Di Harajukulah, satu-satunya kawasan di Jepang di mana para pemilik dan pelayan toko tidak menyambut dengan perkataan "irasainase" (selamat datang). Juga tidak ada kata "sumimasen" (permisi). Bahkan tak terdengar kata "arigato gozaimashita" (terima kasih banyak).

Harajuku sendiri sebenarnya merupakan sebutan yang populer untuk kawasan sekitar Harajuku Dori (Stasiun Kereta Api Harajuku), yang terletak di distrik Shibuya, Tokyo. Di tahun 1990 ketika pertama kali saya berkunjung ke Jepang, Harajuku masih belum kesohor.

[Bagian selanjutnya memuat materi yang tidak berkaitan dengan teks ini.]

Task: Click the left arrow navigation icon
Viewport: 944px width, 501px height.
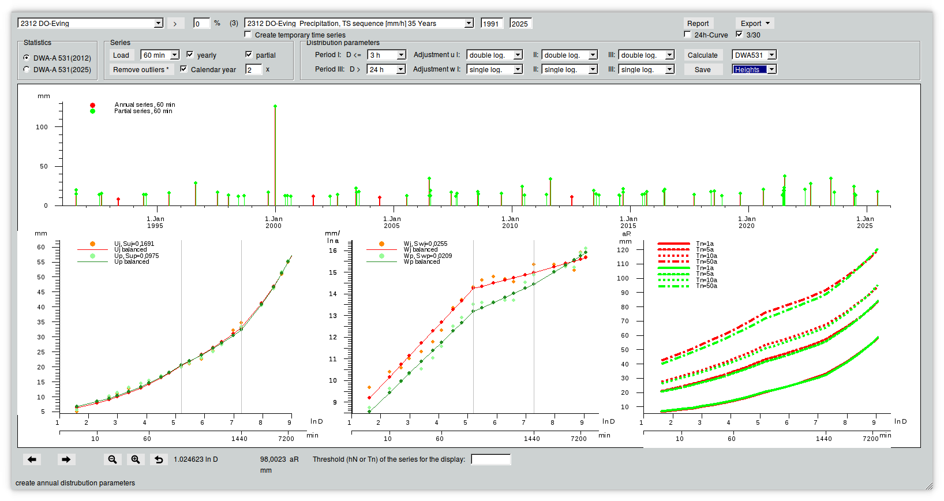Action: pos(32,459)
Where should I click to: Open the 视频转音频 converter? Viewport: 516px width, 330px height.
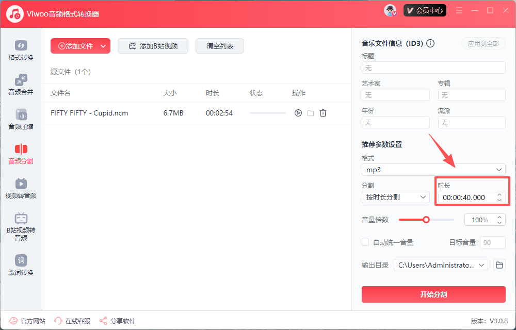click(x=21, y=187)
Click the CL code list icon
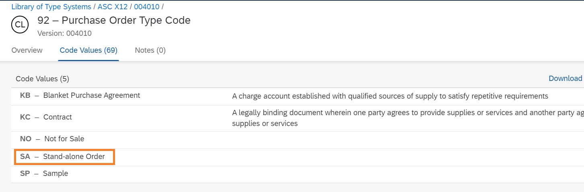This screenshot has height=192, width=584. pyautogui.click(x=20, y=25)
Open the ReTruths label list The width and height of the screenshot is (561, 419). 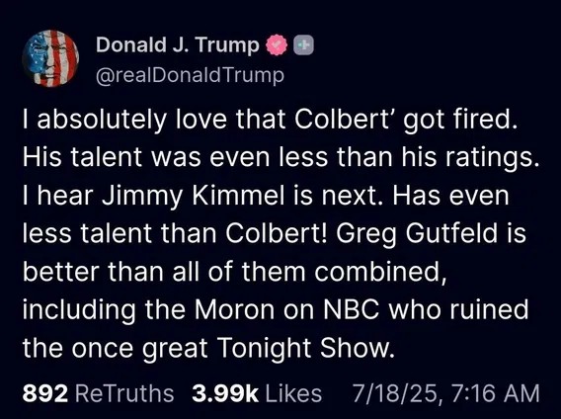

Kini, dari komunitas inilah dunia mode heboh. Anak-anak muda di seluruh dunia meniru dan demam dengan Harajuku fashion termasuk di Indonesia. Seharian mengunjungi sentra Harajuku di Tokyo, saya bertemu bagkan bertemy "bule" yang lalu lalang dengan gaya Harajuku.

Saya berkunjung ke Harajuku pertengahan Oktober lalu, ketika Tokyo menyambut musim autumn (gugur). Akibat angin topan Ketsana (menerjang Filipina kemudian Jepang), iklim di Tokyo menjadi kacau-balau. Suhu udara siang 16 derajat dan malam tujuh sampai 10 derajat Celcius.

Maka, wanita-wanita Jepang yang terkenal sangat modis itupun menyesuaikan diri. Busana musim dingin, dengan pakaian yang cenderung menutup badan. Dipadukan dengan sepatu boot, topi penutup kuping, syal warna-warni, dan stoking hitam.

Para Harajuku pun tak ketinggalan, tapi tetap dalam keseronokan warna dan perpaduan yang khas, berani "nabrak."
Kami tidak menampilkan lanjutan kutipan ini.